Showmen at Brand 10 Art Space

Tom Orr, "Leo, how are we going to beat the Russians?" mixed media, 2012

The group show up at Brand 10 Art Space in Fort Worth through April 28, called Showmen, with work by artists Tim Best, Titus O’Brien, Tom Orr and Cameron Schoepp, walks an elegant line between merriment and confusion, with political undertones masked in saccharine sweetness. Loaded metaphors strut boldly through the show like brave men in tights.

Tom Orr’s installation on the front wall of the gallery, called “Leo, how are we going to beat the Russians?,”* shields a bank of troublesome windows while using the natural light to play through the varied plastics and fabrics that he has propped and rigged along the wall. Like most of Orr’s work, the installation here is a visual play of patterns and textures that fool the science of your eye into trusting surfaces that are full of trickery. A translucent corrugated plastic sheet set atop vertically black and white striped fabric creates faux space — a fuzzy, drunken place in your brain that your eyes struggle to free into clarity. Mirror tiles and sheets of mirror play the room back to itself in fractured notes, throwing light and making shadows, which allows the piece to operate the room with a passive kind of power.

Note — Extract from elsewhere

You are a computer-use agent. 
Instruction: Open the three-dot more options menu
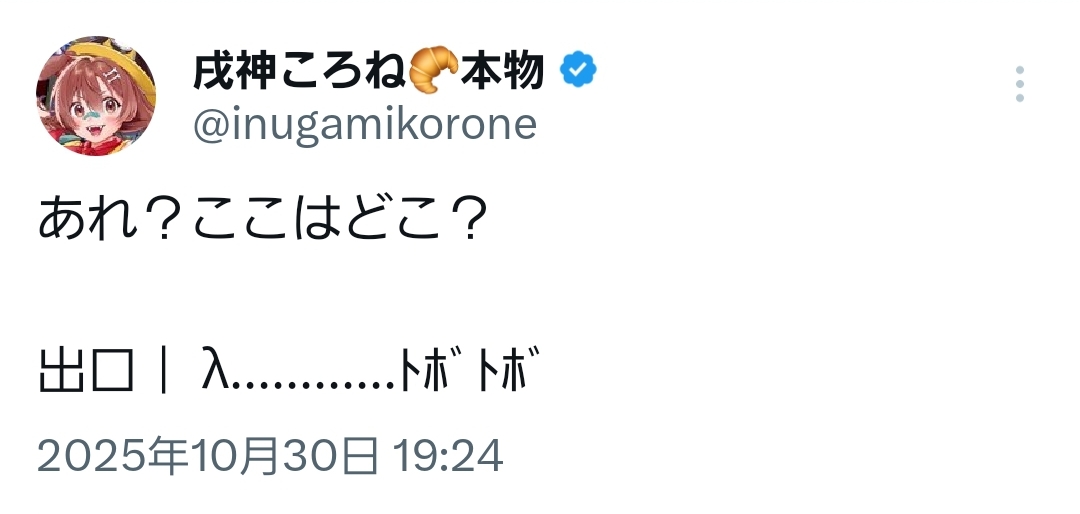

Cam Schoepp, Bench/Place (Yellow, Green, Orange), carpet, wood, paint, 2012
Cam Schoepp, Bench/Place (Orange, Pink, White), carpet, wood, paint, 2012

Cam Schoepp’s beautiful wood and carpet sculptures, Bench/Place (Yellow, Green, Orange) and Bench/Place (Orange, Pink, White), set in the center of the gallery, take up the radiating energy of Orr’s work while creating their own sort of confusion. The wooden slab “benches” sit atop gorgeous handmade carpets with ripple motifs that wave out from the contact points of the benches. Given their setting here in the gallery, and given the buttery-perfect surface of the carpets, a viewer isn’t sure if one is allowed to step onto the carpets and venture a seat on a bench, so one doesn’t. I skirted well around the sculptures, resisting the urge to roll all over the rugs as if they were pools of taffy in Willy Wonka’s factory. And the benches, too, have an energy about them that beckons — interior painting between the wood slabs casts up color-glows of red and yellow — but the carpets act as a kind of visual fence around the benches, at once inviting and casting away, making the benches untouchable islands. The whole sculptural unit — bench and carpet — maintains a pristine isolation.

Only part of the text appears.